AI models have already been performing quite well on math benchmarks, but they’re also making their presence felt in real life.
Carnegie Mellon University Math professor Po-Shen Loh has said that GPT-4o, OpenAI’s reasoning model, scored a perfect score on the math exam he’d set for his undergraduate class. The AI model took just around a minute to solve each math problem, while the fastest student in his class took thirty minutes. Also, the cost of running the AI model was just 5 cents per question, or 0.25 USD (Rs. 20) for the entire test, which requires advanced understanding of mathematics.

“Oh my goodness. GPT-o1 got a perfect score on my Carnegie Mellon undergraduate math exam, taking less than a minute to solve each problem,” he wrote on X. “I freshly design non-standard problems for all of my exams, and they are open-book, open-notes. I showed the exam to one of our math Ph.D. students (a former International Mathematical Olympiad Gold Medalist from Belarus), and he said “Hmm. Non-Trivial. Good.”” he added.
“Our undergraduate students are also very good. This exam was not easy for them, as the score distribution shows. Today is the 2-year anniversary of the public release of GPT-4. Two years ago, it caught my eye because it exhibited sparks of insight, similar to what I would see when I talked to clever kids who learned quickly. That gave me the instinct and urgency to start warning people. Today’s observation of GPT-o1 being able to ace my hard college exam, makes me feel like we’re close to the tipping point of being able to do moderately-non-routine technical jobs. I was impressed by every student in my class who got a perfect score. The fastest such person took 30 minutes. And GPT-o1 only costs $60 per million words output, which means that each problem cost about 5 cents to solve. A total of around 25 cents, for work that most people can’t complete in 1 hour,” he added.

There had been indications that AI models fully solving advanced math exams were coming. OpenAI’s o3 model, announced in December last year, had managed an accuracy of 96.7 percent on Competition Math, which is a feeder exam for the US Math Olympiad team. In a PhD-level science questions benchmark, o3 had an accuracy of 87.7, which was the highest score ever achieved by an AI model. In another test, called the Research Math (EpochAI Frontier Mat) test, o3 managed an accuracy of 25.2, which was 13 times better than the previous highest accuracy achieved by an AI model on the test.
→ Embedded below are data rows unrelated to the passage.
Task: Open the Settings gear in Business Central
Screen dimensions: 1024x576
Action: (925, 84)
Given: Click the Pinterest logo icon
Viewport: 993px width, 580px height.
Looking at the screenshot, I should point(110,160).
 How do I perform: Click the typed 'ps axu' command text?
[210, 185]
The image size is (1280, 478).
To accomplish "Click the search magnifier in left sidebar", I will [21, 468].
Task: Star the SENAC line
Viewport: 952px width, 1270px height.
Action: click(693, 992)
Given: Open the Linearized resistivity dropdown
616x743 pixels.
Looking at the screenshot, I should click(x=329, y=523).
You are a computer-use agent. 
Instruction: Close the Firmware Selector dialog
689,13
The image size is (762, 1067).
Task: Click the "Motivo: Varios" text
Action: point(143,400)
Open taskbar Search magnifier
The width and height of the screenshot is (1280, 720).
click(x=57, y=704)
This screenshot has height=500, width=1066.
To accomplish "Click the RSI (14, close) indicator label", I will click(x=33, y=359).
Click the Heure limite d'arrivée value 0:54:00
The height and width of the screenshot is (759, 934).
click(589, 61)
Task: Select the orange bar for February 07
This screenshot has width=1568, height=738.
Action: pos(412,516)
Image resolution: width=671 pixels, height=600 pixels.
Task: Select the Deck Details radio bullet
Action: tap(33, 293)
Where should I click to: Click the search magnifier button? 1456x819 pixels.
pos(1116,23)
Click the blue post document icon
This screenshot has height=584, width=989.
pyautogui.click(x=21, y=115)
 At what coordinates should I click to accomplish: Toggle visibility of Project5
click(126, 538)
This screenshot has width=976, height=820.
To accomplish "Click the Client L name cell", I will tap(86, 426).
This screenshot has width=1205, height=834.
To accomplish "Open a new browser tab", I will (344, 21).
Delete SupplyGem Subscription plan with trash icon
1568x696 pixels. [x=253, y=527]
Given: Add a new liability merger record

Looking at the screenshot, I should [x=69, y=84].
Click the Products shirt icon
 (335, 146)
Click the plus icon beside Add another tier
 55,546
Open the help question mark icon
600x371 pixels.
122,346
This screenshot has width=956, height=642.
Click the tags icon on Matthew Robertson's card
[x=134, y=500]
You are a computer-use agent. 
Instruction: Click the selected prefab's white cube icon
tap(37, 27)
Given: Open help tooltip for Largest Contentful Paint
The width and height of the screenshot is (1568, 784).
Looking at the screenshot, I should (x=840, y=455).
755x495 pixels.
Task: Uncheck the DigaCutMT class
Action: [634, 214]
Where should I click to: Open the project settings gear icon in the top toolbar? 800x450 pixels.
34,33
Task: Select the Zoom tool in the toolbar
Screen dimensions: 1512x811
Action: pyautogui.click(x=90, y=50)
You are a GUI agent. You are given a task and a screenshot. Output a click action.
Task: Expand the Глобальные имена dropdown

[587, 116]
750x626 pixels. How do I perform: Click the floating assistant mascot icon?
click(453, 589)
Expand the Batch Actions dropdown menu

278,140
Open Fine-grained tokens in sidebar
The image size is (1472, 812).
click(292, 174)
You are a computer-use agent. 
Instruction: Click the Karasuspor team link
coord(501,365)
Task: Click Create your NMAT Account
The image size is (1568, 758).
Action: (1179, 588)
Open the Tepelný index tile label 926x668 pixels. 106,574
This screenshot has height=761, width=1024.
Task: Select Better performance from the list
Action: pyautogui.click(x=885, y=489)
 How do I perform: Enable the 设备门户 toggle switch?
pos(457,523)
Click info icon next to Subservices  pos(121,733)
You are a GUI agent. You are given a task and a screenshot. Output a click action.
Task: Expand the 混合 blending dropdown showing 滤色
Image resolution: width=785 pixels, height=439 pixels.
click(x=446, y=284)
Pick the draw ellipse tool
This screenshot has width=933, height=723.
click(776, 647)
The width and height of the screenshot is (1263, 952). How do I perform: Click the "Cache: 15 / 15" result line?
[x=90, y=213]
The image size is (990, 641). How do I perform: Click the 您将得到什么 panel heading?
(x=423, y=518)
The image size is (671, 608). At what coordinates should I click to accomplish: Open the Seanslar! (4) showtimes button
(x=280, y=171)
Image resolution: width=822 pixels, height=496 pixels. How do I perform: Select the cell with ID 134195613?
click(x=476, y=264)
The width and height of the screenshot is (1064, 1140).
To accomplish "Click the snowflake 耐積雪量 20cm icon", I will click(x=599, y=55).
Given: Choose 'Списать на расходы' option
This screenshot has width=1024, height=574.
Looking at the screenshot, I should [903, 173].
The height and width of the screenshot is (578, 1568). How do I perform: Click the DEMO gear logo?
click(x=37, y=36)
And these results could end up changing how students are tested in schools and colleges. If tests can be solved completely by a computer program, it could disincentivize students from studying hard for them, and also call into question of testing students on skills which are now solvable by computers — nobody, for instance, asks students to solve long multiplication problems after the advent of calculators. These are all thorny questions, and will have to be answered by teachers and administrators as AI keeps getting better and more powerful in the coming years.